• _ACTION ITEM_: Exclude every picture. Output verbatim the lines from the one containing "The width and" to the end of the data.
------------------------------------------------------------
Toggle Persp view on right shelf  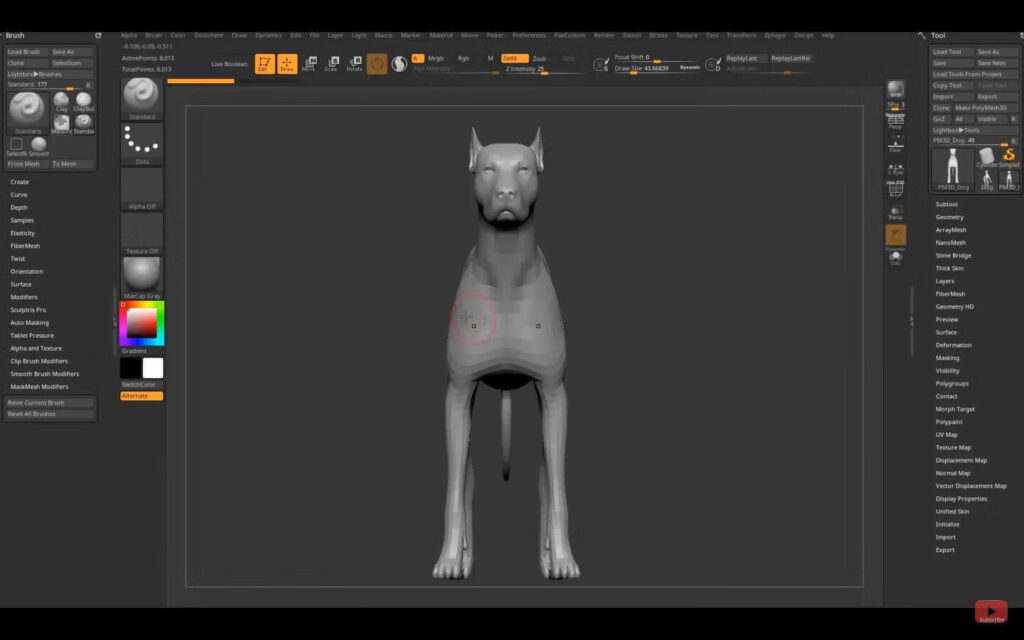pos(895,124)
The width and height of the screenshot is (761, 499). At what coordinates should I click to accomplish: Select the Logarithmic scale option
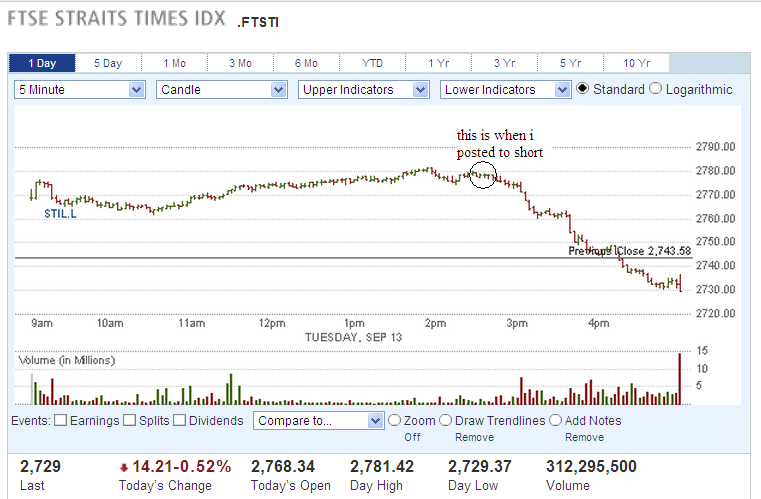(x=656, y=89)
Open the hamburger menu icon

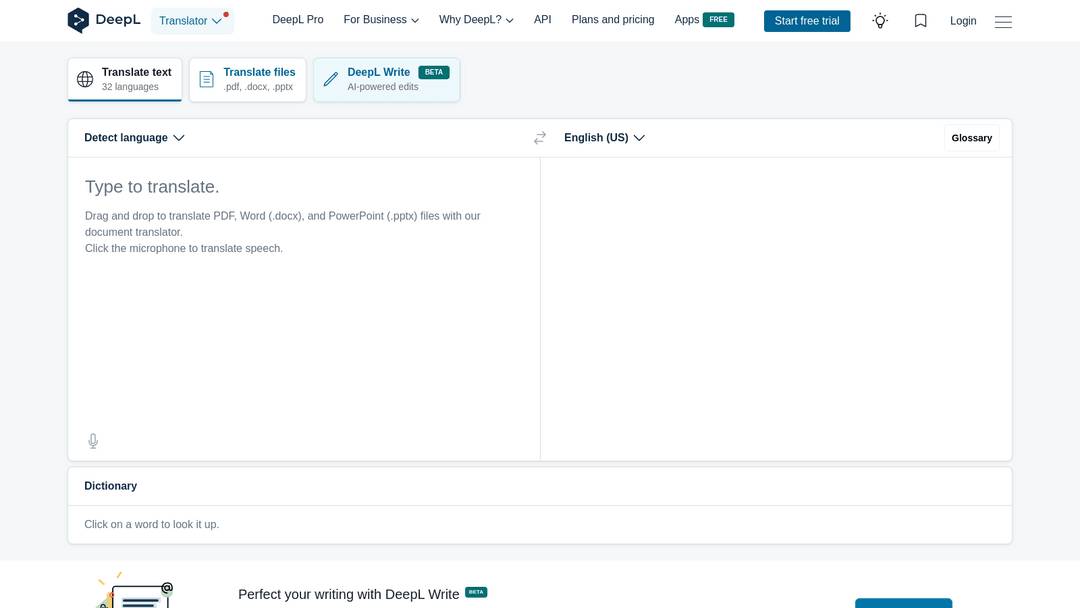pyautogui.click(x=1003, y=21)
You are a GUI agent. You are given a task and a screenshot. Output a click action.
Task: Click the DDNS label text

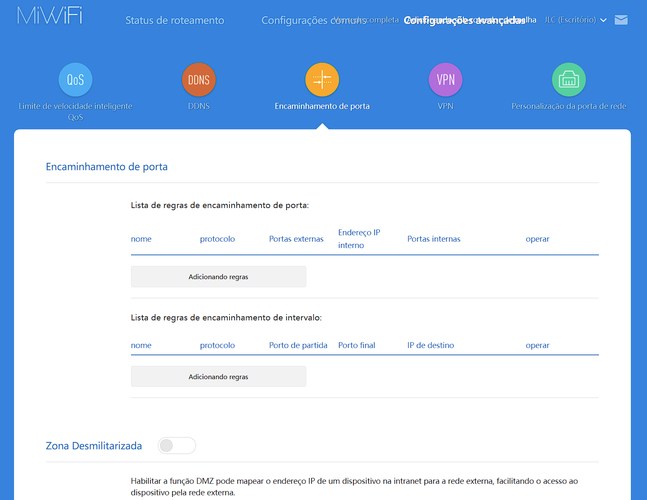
------------------------------------------------------------
• _RESULT OF THE EXERCISE_:
The width and height of the screenshot is (761, 499). At what coordinates should I click to accomplish: Select the Logarithmic scale option
(x=656, y=89)
Open the hamburger menu icon

pyautogui.click(x=1003, y=21)
You are a GUI agent. You are given a task and a screenshot. Output a click action.
Task: Click the DDNS label text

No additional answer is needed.